What's the performance impact of deep recursive trees?

Each call to HasPermission or GetAllPermissions traverses the subtree rooted at the target node. For HasPermission, LINQ's Any short-circuits on the first match, so best-case performance is O(1) and worst-case is O(n) where n is the total number of leaf nodes. For GetAllPermissions, every leaf is always visited, making it O(n). In practice, organizational hierarchies rarely exceed a few hundred nodes, and the traversal is fast enough to run in a web request. For larger trees or high-throughput scenarios, cache the aggregated permission set at each composite node and invalidate the cache when children change.

How does this differ from a role-based access control (RBAC) system?

RBAC assigns permissions to roles, then assigns roles to users. The composite pattern models the organizational structure itself and resolves permissions by traversing it. The two approaches complement each other. You could use the composite pattern to model the organization and attach RBAC roles to each node. The composite's GetAllPermissions would then aggregate permissions from roles rather than raw permission strings, giving you hierarchical role inheritance on top of a standard RBAC system.

Should I use an abstract base class instead of an interface for the component?

An abstract base class lets you share the traversal logic (HasPermission, GetAllPermissions) across composites, eliminating the duplication you see between Team, Department, and Organization. The trade-off is that C# only supports single inheritance, so your composite nodes can't extend any other base class. If all composites share identical traversal logic and you don't need a different base class, an abstract CompositeBase is a reasonable choice. If your composites have meaningfully different traversal strategies or you want to keep the flexibility of interface-only contracts, stick with the interface.

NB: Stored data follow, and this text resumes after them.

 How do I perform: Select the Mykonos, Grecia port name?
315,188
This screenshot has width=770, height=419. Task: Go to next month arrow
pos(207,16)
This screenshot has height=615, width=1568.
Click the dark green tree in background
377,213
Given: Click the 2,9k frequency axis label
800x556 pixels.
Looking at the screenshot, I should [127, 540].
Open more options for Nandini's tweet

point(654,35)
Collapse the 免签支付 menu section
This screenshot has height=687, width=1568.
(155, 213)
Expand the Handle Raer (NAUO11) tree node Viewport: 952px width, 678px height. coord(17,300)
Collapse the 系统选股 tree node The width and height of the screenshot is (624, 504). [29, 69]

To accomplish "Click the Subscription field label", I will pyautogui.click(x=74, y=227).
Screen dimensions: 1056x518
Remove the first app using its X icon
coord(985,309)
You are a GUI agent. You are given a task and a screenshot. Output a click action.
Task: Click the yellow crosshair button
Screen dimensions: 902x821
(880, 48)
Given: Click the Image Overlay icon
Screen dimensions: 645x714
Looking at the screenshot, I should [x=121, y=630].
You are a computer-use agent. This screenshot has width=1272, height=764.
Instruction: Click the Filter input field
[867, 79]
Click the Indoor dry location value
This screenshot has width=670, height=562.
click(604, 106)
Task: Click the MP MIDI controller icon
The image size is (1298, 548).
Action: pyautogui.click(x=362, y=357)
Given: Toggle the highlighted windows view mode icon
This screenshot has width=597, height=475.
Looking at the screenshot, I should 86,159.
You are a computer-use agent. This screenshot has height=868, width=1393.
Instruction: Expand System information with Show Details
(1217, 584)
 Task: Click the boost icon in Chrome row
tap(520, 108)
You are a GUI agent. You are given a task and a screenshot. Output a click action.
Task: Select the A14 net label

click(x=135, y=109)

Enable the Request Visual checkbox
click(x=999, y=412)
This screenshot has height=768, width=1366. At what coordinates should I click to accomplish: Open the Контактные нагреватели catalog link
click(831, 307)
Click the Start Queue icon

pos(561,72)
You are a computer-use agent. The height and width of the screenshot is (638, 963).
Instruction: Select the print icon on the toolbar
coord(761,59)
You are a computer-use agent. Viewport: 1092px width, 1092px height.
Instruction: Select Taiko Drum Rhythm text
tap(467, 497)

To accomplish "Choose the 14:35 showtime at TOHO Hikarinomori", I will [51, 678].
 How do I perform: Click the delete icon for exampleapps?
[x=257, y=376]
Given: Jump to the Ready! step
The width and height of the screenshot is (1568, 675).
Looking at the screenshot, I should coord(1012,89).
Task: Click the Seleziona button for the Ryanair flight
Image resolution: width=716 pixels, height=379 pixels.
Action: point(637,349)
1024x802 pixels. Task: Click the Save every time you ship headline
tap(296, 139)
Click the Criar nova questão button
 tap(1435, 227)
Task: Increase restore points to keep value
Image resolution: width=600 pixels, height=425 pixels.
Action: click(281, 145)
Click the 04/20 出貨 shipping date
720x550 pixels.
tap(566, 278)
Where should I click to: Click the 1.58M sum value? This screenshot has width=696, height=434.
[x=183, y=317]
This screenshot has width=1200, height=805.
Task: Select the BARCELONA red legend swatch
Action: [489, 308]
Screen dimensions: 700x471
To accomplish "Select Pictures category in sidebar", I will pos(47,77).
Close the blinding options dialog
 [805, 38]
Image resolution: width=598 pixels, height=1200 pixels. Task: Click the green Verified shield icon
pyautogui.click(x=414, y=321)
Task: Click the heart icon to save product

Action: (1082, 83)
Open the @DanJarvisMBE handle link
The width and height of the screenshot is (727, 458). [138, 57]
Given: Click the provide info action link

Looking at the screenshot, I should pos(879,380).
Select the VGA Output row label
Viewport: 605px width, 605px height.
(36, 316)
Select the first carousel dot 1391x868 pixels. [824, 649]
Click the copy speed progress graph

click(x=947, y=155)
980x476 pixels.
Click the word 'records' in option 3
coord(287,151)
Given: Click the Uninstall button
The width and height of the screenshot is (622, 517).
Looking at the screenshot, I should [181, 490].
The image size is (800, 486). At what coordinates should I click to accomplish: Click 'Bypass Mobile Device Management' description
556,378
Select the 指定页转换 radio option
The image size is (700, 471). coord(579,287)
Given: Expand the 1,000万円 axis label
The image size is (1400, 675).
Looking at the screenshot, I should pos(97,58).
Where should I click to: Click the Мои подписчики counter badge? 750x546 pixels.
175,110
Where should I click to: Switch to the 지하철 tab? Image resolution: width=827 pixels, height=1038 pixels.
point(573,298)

Wrapping Up This Composite Pattern Real-World Example

This composite pattern real-world example in C# demonstrates the pattern solving a genuine business problem -- turning a brittle, type-checking permission system into a clean hierarchy where every node answers the same questions regardless of whether it's a single user or an entire organization. We started with a PermissionChecker class that needed seven parameters and a chain of if/else blocks to traverse the hierarchy. We ended with four classes that each implement IPermissionComponent and delegate queries recursively through the tree.

The composite pattern isn't about adding layers of abstraction for the sake of architecture. It's about making a tree structure queryable through a single interface. Permission checks, name lookups, and permission aggregation all work identically at every level of the hierarchy. When a new level appears -- a division, a region, a subsidiary -- you write one class that implements IPermissionComponent, add it to the tree, and everything continues to work.

Take this composite pattern real-world example in C#, replace the permission domain with your own hierarchy -- file systems, menu structures, organizational charts, pricing tiers -- and start building your own composite tree. The pattern works the same way every time: define the shared interface, implement it in leaves and composites, and let the recursion handle the rest.